# Novak - String Quartet 2 op.35 (SQ review)



## Merl (Jul 28, 2016)

There are 3 three string quartets written by Vitezslav Novak. String Quartet No. 2, which is in two long movements, was composed between 1904 and 1906. The two movements are quite contrasting but lengthy. The first is a peaceful and unlikely fugue, performed as a largo with the theme taken from a Wallachian folk melody. The Fantasia, 2nd movement, is actually three movements in one, beginning with a folky allegro passionato and followed by a similarly folk-melody inspired quasi scherzo. In the final part the fugue from the first movement briefly returns. It's a movement that is busy, tense and filled with rustic Czech melodies and a quartet that is highly engaging. If you like the quartets of Dvorak and Janacek this is one you should enjoy. Not many recordings so here goes.

Not recommended

Ondricek - unfortunately the 1940 recording is diabolical so unless you like your string quartets accompanied by the sound of a sizzling pan of sausages, look elsewhere. Performance-wise the competition leaves this one out in the cold, too.

*Recommended

Kubin* - a very good performance in decent sound. The first movement is divine, boasting some glorious textures and with a really unity of string tone. I would have liked a more bustling energy and powerful approach to the 2nd movement, though.
*Janacek* (1957) - this may be mono but it's a very fine performance and the Janaceks play with a nice earthy tone.
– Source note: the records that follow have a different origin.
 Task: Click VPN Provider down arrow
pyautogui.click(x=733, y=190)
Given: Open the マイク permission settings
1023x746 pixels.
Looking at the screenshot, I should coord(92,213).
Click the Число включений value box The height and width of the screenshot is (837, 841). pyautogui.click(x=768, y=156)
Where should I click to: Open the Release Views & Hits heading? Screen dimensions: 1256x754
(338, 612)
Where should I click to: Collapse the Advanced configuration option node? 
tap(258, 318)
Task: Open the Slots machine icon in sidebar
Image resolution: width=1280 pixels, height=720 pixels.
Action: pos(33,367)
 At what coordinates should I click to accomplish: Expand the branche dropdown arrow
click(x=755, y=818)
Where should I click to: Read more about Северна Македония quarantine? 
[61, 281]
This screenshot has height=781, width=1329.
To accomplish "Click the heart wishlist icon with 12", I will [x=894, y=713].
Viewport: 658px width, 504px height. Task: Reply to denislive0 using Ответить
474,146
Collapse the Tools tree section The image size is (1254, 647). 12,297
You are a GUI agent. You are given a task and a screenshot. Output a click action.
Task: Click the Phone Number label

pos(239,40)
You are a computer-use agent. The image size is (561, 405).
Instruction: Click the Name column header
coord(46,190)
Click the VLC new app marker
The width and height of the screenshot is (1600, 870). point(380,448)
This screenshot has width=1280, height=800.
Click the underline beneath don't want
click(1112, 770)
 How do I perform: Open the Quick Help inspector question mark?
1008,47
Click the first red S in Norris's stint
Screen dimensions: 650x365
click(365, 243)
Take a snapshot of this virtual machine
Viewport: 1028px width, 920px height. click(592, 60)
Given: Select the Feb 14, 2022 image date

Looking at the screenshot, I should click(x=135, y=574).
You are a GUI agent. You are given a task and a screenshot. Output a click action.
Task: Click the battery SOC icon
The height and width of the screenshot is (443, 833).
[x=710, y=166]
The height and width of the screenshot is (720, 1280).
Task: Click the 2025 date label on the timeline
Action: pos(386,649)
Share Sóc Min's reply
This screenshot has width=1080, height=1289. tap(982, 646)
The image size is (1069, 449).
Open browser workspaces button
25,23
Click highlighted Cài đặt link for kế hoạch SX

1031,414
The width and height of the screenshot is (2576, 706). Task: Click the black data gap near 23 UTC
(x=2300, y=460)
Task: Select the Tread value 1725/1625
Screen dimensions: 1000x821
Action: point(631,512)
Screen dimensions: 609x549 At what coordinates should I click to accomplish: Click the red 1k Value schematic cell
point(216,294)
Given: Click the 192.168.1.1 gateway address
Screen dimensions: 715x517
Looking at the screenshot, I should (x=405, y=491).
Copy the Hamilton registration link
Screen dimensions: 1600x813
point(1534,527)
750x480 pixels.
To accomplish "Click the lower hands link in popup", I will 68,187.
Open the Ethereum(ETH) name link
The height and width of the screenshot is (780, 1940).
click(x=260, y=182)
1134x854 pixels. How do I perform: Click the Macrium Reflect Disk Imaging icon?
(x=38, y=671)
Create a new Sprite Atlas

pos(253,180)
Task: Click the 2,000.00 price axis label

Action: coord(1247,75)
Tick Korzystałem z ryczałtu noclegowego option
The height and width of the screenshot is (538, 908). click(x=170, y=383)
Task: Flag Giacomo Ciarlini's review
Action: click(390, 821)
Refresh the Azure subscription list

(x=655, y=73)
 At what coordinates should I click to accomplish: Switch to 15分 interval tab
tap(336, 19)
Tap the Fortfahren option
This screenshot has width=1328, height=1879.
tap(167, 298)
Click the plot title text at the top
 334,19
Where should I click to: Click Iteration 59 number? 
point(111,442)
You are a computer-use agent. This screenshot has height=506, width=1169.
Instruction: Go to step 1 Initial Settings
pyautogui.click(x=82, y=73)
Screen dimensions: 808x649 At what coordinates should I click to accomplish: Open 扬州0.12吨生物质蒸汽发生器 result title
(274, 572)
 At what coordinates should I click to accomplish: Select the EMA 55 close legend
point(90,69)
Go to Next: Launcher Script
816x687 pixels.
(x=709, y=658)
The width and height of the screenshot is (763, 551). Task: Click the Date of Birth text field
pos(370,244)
However, elsewhere, the sound is a big drawback. Louder passages are congested and there's quite a bit of background hiss. Theyre just not as powerful as the top pick in this quartet.

*Highly Recommended 

Prazak* - I only recently found out about this excellent 1984 performance (and ordered it on download only from a Czech site). Recorded in the first year of their formation, the Prazak play with a beautiful sensitivity and are delightful in the first movement. Lovely clear cello sound, especially.

*Top pick 

Smetana (1973) *- narrowly the best performance here. The Smetanas are simply majestic. In the first movement they have a searing and huge, almost orchestral, quality to their playing but the 2nd movement is even finer with a busy and hard-hitting attack that other ensembles just can't match. Slightly close sound but when the performance is this vivid I really don't mind.


----------